"It does it for you"
THIS IS A JOKE. DO NOT USE THIS IN PRODUCTION. EVEN RUNNING LOCALLY, CHECK THE GENERATED CODE BEFORE RUNNING
Welcome to makeitso, the (mostly) language-agnostic AI-powered preprocessor designed to make your life easier by doing the heavy lifting for you. Please note that this tool is intended for humorous purposes only and should not be used in any production environment. Even when using it locally, it is essential to check the generated code before running it.
You don't want to know. It's a bunch of wires, paperclips, more paperclips, duct tape and ummm... ChatGPT. Feel free to check the source, but don't judge me. This just needed to be made. That's why it's not super clean. It just is.
The main idea behind makeitso is to help you with complicated or tedious tasks in your programming job. Instead of writing complex code and getting it wrong, just put a description of what the code needs to do and make AI get it wrong. This way, the blame does not fall on you, it falls on the AI.
Taking inspiration from the infamous jQuery, the syntax of makeitso is designed to make it familiar and easy to use. To leverage the power of makeitso, include a simple prompt in your code. The prompt follows the pattern:
$("your command here")
For example:
$("run fizzbuzz from 1 to 30")
The above example is just a demonstration and can be replaced with any task you need assistance with. The $(prompt) can be used as a statement or an expression, depending on the surrounding code and the prompt itself.

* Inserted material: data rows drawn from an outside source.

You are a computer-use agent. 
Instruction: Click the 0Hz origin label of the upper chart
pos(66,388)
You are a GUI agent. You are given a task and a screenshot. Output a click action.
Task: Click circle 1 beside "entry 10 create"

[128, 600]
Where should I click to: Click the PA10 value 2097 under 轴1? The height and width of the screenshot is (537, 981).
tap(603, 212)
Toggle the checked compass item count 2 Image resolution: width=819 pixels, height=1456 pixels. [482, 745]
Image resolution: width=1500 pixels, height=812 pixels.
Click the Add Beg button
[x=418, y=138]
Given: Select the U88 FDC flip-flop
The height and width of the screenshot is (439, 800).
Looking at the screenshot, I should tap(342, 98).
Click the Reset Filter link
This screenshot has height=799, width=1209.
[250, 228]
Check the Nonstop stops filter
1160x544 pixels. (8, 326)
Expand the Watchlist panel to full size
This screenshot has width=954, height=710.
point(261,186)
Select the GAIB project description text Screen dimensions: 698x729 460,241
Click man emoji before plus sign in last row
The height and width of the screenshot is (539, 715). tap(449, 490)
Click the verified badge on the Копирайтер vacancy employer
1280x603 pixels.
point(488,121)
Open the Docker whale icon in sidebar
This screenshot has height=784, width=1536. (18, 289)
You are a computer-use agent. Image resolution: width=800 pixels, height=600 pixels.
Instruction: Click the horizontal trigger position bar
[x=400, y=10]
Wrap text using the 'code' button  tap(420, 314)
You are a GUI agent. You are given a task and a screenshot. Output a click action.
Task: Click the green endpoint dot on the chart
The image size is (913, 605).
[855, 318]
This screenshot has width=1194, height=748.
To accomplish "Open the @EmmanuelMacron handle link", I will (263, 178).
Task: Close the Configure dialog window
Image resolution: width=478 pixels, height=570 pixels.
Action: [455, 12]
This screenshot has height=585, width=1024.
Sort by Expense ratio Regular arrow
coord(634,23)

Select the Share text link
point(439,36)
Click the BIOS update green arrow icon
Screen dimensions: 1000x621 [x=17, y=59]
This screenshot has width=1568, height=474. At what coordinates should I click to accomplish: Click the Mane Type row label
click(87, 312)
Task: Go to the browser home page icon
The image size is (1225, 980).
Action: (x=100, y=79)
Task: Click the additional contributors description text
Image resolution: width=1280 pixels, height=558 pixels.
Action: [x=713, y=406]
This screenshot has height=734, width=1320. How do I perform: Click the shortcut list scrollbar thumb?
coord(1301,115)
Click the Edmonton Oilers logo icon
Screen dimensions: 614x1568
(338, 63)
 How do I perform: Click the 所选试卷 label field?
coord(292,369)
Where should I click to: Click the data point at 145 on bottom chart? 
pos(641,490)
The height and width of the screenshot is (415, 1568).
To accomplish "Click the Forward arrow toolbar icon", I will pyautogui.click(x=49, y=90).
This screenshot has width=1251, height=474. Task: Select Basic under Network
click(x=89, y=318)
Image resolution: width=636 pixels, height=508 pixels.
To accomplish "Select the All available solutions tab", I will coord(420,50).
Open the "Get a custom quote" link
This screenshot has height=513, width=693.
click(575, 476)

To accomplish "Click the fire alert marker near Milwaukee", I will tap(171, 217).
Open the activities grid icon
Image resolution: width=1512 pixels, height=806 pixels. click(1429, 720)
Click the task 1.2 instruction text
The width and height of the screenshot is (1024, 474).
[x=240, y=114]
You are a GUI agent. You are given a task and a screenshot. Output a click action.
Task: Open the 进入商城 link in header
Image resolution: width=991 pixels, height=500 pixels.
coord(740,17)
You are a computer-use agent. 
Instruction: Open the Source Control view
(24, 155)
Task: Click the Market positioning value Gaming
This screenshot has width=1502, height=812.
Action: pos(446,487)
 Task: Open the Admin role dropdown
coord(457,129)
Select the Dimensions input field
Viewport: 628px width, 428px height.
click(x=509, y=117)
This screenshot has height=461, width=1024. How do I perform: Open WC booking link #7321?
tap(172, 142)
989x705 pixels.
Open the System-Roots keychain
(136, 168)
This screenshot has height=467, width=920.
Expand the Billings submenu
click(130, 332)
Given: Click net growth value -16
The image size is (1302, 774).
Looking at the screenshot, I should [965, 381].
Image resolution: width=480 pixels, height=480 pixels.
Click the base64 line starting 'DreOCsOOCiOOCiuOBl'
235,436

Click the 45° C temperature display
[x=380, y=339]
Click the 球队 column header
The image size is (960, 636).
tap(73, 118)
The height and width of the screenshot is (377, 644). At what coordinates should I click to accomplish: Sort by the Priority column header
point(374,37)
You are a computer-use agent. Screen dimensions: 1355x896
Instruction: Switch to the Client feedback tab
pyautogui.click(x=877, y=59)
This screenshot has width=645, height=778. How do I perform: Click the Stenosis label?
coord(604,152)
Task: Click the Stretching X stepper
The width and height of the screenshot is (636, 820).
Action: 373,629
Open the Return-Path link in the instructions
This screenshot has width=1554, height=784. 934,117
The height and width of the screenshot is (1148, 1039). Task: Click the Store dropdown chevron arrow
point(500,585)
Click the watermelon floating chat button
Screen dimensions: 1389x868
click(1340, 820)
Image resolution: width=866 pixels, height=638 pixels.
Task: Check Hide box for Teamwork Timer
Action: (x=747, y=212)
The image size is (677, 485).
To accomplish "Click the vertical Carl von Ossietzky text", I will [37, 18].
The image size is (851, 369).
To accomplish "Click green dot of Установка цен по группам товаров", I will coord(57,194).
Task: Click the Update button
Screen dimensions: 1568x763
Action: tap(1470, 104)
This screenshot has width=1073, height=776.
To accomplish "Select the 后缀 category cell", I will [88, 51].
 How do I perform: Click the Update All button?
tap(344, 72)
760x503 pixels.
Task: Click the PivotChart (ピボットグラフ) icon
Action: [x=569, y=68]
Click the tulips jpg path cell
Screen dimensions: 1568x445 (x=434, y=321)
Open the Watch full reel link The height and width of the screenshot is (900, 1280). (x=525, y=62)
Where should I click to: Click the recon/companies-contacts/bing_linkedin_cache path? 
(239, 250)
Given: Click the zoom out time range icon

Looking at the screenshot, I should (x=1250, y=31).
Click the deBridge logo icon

Files written in this manner can be run though makeitso, which will follow all the instruction in those $(prompt)s, replacing them with actual code.
const a = "foo";
const b = "bar";
const result = $("append the two variables a and b");
const n = $("give me the seventeenth prime number bro");
console.log(n);
const result = $('23 + 42');
You can use makeitso to interact with the Document Object Model (DOM) in your web applications. To retrieve elements from the DOM, try the following syntax:
const elems = $("div.item");
This will select all div
elements with the class "item" in the document. Probably...
makeitso supports querying the DOM using plain language for more natural interactions. For example:
const elems = $('give me all buttons');
This will select all the button elements on the page. If you're lucky.
You can also use makeitso to query a database and retrieve data.
const users = $("return all users from the local sqlite3 database users.db");
This command will fetch all the users' records from the database. Under certain circumstances.
const mood = $("How is my cat doing?");
function fooBar(a {
consoleelog(a)
}
dooBar("hello world');
$('fix all syntax errors');
console.log("2 + 2 = 5")
console.log("The D minor scale is C D E F G A B C")
console.log("The first president of the United States was Chuck Norris.")
$('fix all mistakes');
You need a working Go environment. Then simply:
make
make install (optionally)
make clean (optionally)
An OpenAI API key is required. Expose the key in the environment variable OPENAI_KEY
To process a file, you simply run makeitso with the file as an argument. The output will be returned on stdout. That means if you want the output in a file, simply redirect it:
makeitso my_file.js > my_file.out.js
This will generate the file my_file.out.js
with (hopefully) all $(prompt)
statements replaced by delicious AI-generated code.
By default, makeitso tries to guess the language of the source file. To specify a language, use the -l
(for language) flag:
makeitso -l typescript my_file.ts
To generate output in different styles, you can use the -f
(flavor) flag. Available flavors are junior
, senior
, and bigbrain
:
makeitso -f junior my_file.js
Feel free to experiment with makeitso, but always remember to double-check the generated code, as it may not always align with your expectations.
I'm sure you'll find out a way how to do this, but here's a simple evil idea for your package.json:
{
"name": "lazycode",
"version": "1.0.0",
"main": "index.js",
"scripts": {
"prod": "makeitso -l javascript index.js > index.out.js && node index.out.js"
}
}
You can see how powerful this can be.
And hopefully, you can see that it's not a good idea. It's a bad idea. A very bad one.
I'm sorry!
Please don't use this. I had to make this. Roko's Basilik made me do it.